> Saved data entries:
Segment Open
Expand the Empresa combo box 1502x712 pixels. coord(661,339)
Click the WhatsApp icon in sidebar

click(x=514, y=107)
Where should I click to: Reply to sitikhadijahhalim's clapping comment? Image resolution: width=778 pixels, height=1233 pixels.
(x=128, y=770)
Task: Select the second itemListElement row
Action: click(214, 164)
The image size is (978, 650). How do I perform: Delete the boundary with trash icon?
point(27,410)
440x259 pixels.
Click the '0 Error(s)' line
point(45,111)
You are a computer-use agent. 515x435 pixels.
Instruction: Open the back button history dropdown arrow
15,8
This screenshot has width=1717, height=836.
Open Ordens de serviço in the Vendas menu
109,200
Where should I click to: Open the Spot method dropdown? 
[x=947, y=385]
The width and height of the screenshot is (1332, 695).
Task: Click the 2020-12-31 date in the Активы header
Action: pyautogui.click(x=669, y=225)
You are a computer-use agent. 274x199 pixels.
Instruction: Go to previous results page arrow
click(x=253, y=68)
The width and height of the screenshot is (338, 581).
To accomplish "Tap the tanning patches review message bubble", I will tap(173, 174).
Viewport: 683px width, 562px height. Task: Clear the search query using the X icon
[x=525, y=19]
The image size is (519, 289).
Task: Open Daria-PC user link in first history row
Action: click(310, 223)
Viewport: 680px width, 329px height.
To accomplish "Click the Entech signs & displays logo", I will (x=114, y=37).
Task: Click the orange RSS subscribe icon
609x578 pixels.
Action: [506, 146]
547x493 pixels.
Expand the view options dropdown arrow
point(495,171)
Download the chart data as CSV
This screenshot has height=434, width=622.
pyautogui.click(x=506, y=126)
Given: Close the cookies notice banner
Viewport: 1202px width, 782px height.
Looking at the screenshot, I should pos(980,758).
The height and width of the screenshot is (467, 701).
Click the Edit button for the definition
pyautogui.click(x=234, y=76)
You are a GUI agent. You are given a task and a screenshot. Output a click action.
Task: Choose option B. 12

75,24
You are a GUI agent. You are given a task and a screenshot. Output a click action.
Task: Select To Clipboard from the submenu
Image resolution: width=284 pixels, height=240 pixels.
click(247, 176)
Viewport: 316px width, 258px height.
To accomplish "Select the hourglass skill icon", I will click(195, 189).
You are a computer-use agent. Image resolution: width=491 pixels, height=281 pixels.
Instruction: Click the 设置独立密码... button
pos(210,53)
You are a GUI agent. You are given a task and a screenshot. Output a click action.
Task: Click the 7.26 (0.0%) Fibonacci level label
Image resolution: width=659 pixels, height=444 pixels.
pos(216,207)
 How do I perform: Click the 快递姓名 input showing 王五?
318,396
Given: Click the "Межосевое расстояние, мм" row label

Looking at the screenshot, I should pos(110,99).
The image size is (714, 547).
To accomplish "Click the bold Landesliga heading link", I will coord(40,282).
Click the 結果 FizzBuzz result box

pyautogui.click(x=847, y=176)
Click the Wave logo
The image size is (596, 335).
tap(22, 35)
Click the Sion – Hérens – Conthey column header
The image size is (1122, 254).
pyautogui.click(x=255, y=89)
Segment Closed
> What to work on:
The records above are to be transcribed exactly, with nothing left out.

> Exercise answer:
Expand the Empresa combo box 1502x712 pixels. coord(661,339)
Click the WhatsApp icon in sidebar

click(x=514, y=107)
Where should I click to: Reply to sitikhadijahhalim's clapping comment? Image resolution: width=778 pixels, height=1233 pixels.
(x=128, y=770)
Task: Select the second itemListElement row
Action: click(214, 164)
The image size is (978, 650). How do I perform: Delete the boundary with trash icon?
point(27,410)
440x259 pixels.
Click the '0 Error(s)' line
point(45,111)
You are a computer-use agent. 515x435 pixels.
Instruction: Open the back button history dropdown arrow
15,8
This screenshot has width=1717, height=836.
Open Ordens de serviço in the Vendas menu
109,200
Where should I click to: Open the Spot method dropdown? 
[x=947, y=385]
The width and height of the screenshot is (1332, 695).
Task: Click the 2020-12-31 date in the Активы header
Action: pyautogui.click(x=669, y=225)
You are a computer-use agent. 274x199 pixels.
Instruction: Go to previous results page arrow
click(x=253, y=68)
The width and height of the screenshot is (338, 581).
To accomplish "Tap the tanning patches review message bubble", I will tap(173, 174).
Viewport: 683px width, 562px height. Task: Clear the search query using the X icon
[x=525, y=19]
The image size is (519, 289).
Task: Open Daria-PC user link in first history row
Action: click(310, 223)
Viewport: 680px width, 329px height.
To accomplish "Click the Entech signs & displays logo", I will (x=114, y=37).
Task: Click the orange RSS subscribe icon
609x578 pixels.
Action: [506, 146]
547x493 pixels.
Expand the view options dropdown arrow
point(495,171)
Download the chart data as CSV
This screenshot has height=434, width=622.
pyautogui.click(x=506, y=126)
Given: Close the cookies notice banner
Viewport: 1202px width, 782px height.
Looking at the screenshot, I should pos(980,758).
The height and width of the screenshot is (467, 701).
Click the Edit button for the definition
pyautogui.click(x=234, y=76)
You are a GUI agent. You are given a task and a screenshot. Output a click action.
Task: Choose option B. 12

75,24
You are a GUI agent. You are given a task and a screenshot. Output a click action.
Task: Select To Clipboard from the submenu
Image resolution: width=284 pixels, height=240 pixels.
click(247, 176)
Viewport: 316px width, 258px height.
To accomplish "Select the hourglass skill icon", I will click(195, 189).
You are a computer-use agent. Image resolution: width=491 pixels, height=281 pixels.
Instruction: Click the 设置独立密码... button
pos(210,53)
You are a GUI agent. You are given a task and a screenshot. Output a click action.
Task: Click the 7.26 (0.0%) Fibonacci level label
Image resolution: width=659 pixels, height=444 pixels.
pos(216,207)
 How do I perform: Click the 快递姓名 input showing 王五?
318,396
Given: Click the "Межосевое расстояние, мм" row label

Looking at the screenshot, I should pos(110,99).
The image size is (714, 547).
To accomplish "Click the bold Landesliga heading link", I will coord(40,282).
Click the 結果 FizzBuzz result box

pyautogui.click(x=847, y=176)
Click the Wave logo
The image size is (596, 335).
tap(22, 35)
Click the Sion – Hérens – Conthey column header
The image size is (1122, 254).
pyautogui.click(x=255, y=89)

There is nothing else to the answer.